Relationships require maintaining and energising
Central to this is the managing of expectations. People come to expect certain behaviours in certain situations and are generally averse to sudden change.
Along comes a new manager or owner, perhaps from a different generation with different values beliefs, behaviours and norms. The possibility of uncertainty and suspicion entering the picture is relatively high during business transition. This can destabilise your business and cost money if not handled correctly.
Communication is the key
In any Succession Plan, an important part is the consideration of who will be affected by changes that are happening, how they will be affected and how to deal with this. Different strategies will be needed for different people and areas.
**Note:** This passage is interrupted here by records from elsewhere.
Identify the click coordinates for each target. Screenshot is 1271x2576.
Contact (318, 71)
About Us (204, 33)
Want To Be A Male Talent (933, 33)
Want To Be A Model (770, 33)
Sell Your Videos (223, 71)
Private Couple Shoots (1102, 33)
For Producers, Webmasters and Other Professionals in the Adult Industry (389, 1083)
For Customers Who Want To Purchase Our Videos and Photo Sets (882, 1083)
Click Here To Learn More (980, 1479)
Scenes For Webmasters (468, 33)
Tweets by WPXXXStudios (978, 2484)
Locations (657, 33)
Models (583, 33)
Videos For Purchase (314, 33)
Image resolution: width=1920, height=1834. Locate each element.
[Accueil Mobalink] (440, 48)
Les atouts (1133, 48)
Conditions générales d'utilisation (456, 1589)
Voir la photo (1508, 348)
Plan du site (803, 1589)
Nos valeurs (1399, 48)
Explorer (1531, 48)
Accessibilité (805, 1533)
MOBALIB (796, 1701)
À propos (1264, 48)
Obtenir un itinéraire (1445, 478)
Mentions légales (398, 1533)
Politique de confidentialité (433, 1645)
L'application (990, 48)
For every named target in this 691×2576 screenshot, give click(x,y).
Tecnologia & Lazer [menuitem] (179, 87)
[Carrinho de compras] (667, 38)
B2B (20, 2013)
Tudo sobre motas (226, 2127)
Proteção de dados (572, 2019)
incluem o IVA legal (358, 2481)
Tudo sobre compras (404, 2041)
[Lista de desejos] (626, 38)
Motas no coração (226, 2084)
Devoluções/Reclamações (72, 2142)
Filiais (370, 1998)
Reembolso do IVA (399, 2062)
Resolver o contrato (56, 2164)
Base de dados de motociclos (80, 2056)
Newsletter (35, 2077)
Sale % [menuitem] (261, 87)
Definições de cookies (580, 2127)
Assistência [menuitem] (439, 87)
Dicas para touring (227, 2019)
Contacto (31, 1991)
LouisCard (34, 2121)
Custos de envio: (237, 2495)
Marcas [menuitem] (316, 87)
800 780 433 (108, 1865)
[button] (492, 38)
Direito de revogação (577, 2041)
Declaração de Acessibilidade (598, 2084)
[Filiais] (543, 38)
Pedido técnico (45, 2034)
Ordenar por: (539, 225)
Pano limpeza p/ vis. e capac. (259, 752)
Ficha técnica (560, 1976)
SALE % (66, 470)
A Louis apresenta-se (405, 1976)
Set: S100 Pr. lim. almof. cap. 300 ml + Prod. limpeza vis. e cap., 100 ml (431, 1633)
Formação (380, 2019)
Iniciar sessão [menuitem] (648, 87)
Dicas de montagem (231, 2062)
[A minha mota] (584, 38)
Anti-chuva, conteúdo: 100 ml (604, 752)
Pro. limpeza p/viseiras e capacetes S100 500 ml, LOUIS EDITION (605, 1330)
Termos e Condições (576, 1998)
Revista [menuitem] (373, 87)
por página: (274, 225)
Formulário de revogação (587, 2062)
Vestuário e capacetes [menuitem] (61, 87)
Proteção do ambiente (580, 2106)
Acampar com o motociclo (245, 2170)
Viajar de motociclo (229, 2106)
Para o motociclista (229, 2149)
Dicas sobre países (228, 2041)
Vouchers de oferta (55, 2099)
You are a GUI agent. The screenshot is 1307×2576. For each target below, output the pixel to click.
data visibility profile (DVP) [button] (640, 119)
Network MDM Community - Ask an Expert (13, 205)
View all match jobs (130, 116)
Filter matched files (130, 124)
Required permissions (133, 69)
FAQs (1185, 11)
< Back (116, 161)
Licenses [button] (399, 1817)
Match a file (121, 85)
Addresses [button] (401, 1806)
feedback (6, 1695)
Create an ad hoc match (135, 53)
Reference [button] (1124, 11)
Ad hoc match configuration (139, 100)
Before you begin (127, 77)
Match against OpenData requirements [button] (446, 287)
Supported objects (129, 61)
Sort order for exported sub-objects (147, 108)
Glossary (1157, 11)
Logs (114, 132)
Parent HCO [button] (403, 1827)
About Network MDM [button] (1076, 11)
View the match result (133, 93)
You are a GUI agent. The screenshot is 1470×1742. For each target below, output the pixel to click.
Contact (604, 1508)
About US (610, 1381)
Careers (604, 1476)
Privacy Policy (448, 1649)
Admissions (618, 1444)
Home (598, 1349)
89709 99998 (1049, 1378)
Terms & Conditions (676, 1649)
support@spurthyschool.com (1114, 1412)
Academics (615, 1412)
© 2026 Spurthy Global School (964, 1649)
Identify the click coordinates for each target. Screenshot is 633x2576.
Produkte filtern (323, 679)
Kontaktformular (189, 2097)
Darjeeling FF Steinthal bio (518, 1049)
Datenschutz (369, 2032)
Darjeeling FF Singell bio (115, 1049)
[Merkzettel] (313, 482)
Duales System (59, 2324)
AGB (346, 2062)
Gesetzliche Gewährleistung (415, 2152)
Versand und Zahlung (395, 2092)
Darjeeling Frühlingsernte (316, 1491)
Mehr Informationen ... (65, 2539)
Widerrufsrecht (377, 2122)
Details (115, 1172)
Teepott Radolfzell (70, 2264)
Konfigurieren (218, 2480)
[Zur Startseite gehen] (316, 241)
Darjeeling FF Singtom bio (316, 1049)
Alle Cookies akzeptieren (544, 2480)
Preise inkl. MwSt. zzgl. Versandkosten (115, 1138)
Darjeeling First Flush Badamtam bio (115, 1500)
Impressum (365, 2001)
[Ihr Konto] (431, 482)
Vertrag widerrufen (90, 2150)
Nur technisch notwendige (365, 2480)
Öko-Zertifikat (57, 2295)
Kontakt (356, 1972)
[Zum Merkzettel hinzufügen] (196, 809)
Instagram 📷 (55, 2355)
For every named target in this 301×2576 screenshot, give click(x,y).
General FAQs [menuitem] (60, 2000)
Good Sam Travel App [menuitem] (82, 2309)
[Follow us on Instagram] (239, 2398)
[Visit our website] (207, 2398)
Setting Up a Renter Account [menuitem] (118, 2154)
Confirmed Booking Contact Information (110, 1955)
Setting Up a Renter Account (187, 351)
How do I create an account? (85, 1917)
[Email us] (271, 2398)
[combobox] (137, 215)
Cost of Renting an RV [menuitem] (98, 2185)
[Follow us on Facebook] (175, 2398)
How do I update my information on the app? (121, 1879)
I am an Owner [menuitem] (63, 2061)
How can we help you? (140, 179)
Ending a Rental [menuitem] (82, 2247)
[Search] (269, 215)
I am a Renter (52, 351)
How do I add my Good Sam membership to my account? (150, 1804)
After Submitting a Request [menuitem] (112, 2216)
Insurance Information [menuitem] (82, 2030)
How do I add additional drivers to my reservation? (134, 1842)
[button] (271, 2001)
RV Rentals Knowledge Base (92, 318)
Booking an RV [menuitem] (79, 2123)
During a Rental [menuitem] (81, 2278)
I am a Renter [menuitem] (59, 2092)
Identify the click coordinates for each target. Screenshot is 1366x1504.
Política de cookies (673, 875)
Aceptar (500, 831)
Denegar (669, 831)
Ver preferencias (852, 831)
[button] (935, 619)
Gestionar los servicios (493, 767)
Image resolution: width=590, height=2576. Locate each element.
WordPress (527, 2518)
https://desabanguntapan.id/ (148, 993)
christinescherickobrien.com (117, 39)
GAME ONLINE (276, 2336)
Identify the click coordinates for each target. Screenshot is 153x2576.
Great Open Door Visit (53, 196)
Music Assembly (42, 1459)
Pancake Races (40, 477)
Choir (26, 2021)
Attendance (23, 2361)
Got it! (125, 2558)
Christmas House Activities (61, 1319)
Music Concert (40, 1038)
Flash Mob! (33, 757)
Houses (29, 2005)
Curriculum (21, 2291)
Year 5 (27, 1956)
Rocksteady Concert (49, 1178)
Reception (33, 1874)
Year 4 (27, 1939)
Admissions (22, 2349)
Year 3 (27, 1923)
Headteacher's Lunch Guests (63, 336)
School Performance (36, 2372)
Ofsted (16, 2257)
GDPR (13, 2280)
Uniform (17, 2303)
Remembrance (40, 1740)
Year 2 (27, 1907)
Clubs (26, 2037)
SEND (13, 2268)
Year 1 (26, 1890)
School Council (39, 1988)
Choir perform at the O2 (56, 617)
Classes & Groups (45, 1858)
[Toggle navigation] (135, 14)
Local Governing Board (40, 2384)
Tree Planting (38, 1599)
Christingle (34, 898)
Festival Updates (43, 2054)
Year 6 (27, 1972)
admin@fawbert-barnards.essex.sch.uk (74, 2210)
One of the clients we worked with had a very successful business in the textiles area – started by his grandfather, now run by the father (in his seventies) and was in the process of being handed over to the son (who had worked in the business all his life). His son took over and didn’t have (or make) time to sit down with staff and chat about what was going on. He did however make sure he emailed everyone and told them his door was always open but unfortunately, staff were not used to this and so no-one walked thru the door. This raised all the little issues his dad used to handle easily. The father had a habit of coming into the office and sitting on each person’s desk and “having a chat” – about the weekend, the kids, sports etc. In the process, staff inevitably discussed any business issues they were having with him in a casual way, but he knew everything that was going on in the business and was able to handle small problems quickly and easily.
The son’s approach is not necessarily wrong, but the staff needed transitioning from one approach to another.